⚠️ This article contains spoilers for Wingless in the Sky (Book 1), up to and including Act 2.
"Thank the First to Fly the Emporios bloodline is pure. I can't imagine living with tainted wings. How could one negotiate from strength with such… imperfection visible to all?"
— Tesseon, Sky Court
Full name: Lord Tesseon Emporios, heir to House Emporios
Wings: Pale gold, almost white — by Celestial standards, purer than the Crown Prince's
Eyes: Grey-gold
Background: Heir to the wealthiest family in Aeloria; purist faction's most visible young face
Beautiful in an objective, architectural way — pale gold wings that catch light like frost, perfectly symmetrical classical features, white-blonde hair. The kind of face that appears in paintings of ancient heroes. He moves through Aeloria's plazas like he owns them, servants following, people inclining their heads as he passes — not because he demands deference but because wealth and beauty command it without effort.
Romi sighs over him. Lia notes she does not find him more attractive than Kyrian, and is immediately annoyed at herself for the comparison. "Kyrian's face had character. Sharp edges. That perpetual tension in his jaw. Eyes that were sometimes cruel but never empty. Tesseon looked like a statue. Perfect but cold."
At the second Sky Court session, Tesseon rises to support the anti-Tross faction. His speech is smooth, charming, and precisely calibrated. He does not accuse Kyrian directly of anything. He simply gestures at his own immaculate pale gold wings and muses — lightly, conversationally — that he cannot imagine negotiating from a position of imperfection. A light laugh. "How could one negotiate from strength with such… imperfection visible to all?"
He does not say Kyrian's name. He does not need to. Everyone in the chamber knows exactly what he means. What "purity" means in Aelorian society. What Kyrian's wings look like.
Kyrian crosses the distance before anyone can react.
What follows is not a fight. Kyrian has years of combat experience and absolute fury driving every blow. He slams Tesseon to the marble floor and does not stop. Tesseon tries to use his wings for leverage. It does not help.
Then Kyrian grabs him by the hair. Forces him to look up.
"Say it. Say my wings are pale gold."
"My lord — I didn't mean —"
Another punch. Tesseon's jaw cracks.
"Say it."
"Pale… gold…" Tesseon chokes on blood.
"And pure?"
"Pure…"
It takes six guards to drag Kyrian off. By then Tesseon is not moving. Blood on the marble. Wings twisted at wrong angles. People backing away in horror.
The healers report: broken ribs, shattered jaw, internal bleeding, suspected neural damage in the spine. They are not certain he will survive the night.
He survives.
He will not fly properly again. His wings work — but not fully, not freely. He is grounded. Limited. Permanently.

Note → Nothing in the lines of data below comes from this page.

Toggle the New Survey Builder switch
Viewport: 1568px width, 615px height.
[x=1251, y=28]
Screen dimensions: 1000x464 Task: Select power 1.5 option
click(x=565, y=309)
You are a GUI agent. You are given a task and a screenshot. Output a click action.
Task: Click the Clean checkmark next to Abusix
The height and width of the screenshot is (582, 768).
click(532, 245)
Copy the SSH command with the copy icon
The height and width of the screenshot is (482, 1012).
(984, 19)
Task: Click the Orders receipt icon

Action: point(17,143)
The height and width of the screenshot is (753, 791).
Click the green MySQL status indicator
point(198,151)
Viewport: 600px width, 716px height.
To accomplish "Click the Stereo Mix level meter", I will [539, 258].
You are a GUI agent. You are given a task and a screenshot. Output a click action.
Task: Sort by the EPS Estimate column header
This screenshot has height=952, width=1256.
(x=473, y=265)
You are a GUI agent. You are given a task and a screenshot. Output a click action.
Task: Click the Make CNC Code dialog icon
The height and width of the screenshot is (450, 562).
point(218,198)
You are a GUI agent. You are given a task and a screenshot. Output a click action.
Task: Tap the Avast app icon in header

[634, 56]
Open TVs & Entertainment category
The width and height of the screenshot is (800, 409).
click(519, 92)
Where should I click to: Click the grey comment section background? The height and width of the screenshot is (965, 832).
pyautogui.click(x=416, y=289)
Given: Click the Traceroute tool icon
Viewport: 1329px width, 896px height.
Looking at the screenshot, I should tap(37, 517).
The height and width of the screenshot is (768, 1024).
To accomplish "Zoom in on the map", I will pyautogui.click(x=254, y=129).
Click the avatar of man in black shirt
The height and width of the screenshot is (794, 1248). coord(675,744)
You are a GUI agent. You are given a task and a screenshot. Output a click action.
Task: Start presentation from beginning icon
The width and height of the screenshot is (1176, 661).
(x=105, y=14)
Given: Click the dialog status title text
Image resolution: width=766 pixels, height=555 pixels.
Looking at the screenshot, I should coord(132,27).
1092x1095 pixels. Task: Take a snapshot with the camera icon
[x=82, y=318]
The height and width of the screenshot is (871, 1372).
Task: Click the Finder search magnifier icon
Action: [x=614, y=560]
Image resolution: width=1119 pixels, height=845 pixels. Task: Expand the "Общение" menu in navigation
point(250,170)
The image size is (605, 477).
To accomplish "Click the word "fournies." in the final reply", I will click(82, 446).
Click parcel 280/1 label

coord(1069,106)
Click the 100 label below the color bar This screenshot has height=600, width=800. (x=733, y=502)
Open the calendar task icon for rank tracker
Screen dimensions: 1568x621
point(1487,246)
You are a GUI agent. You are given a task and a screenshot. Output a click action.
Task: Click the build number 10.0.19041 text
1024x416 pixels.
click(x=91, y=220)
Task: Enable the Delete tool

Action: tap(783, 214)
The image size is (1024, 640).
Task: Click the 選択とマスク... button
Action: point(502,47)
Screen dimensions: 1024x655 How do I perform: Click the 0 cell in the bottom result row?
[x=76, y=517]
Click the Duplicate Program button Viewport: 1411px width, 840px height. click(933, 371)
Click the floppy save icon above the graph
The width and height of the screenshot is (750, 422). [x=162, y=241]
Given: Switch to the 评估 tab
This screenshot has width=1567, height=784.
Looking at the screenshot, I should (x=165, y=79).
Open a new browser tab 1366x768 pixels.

For a Celestial, this is not an injury. It is the end of the life he was born into.
What remains is still beautiful, in a haunted way — the golden wings, the classical features — but damaged now in ways that go deeper than flesh. He moves through the palace with a careful, measured walk, each step requiring conscious thought rather than natural grace. His voice when he speaks is hoarse and strained. Every word costs him something.
Kyrian tells Lia about it on their hidden island, months later. His hands clench as he speaks. "For a Celestial, to lose flight is to lose everything. No wings means no life. It's worse than death. You exist but you're not alive. Not really. I destroyed his life. Over words."
He understands, by then, that it is the same wound expressed differently. His father started a war over a comment about wing taint. He destroyed a man for one. "One insult. Same wound. Same rage."
Derranon accepted the King's gold compensation because he could not refuse the King. He had no other choice. But Kyrian saw his face when he accepted it — "the hatred, the cold calculation" — and understood immediately: this is not over. This is the beginning.
Tesseon's injury gave his father something he had not had before — a personal wound as well as an ideological one. House Emporios does not forgive. It plans. It waits. And it strikes back when the moment is right.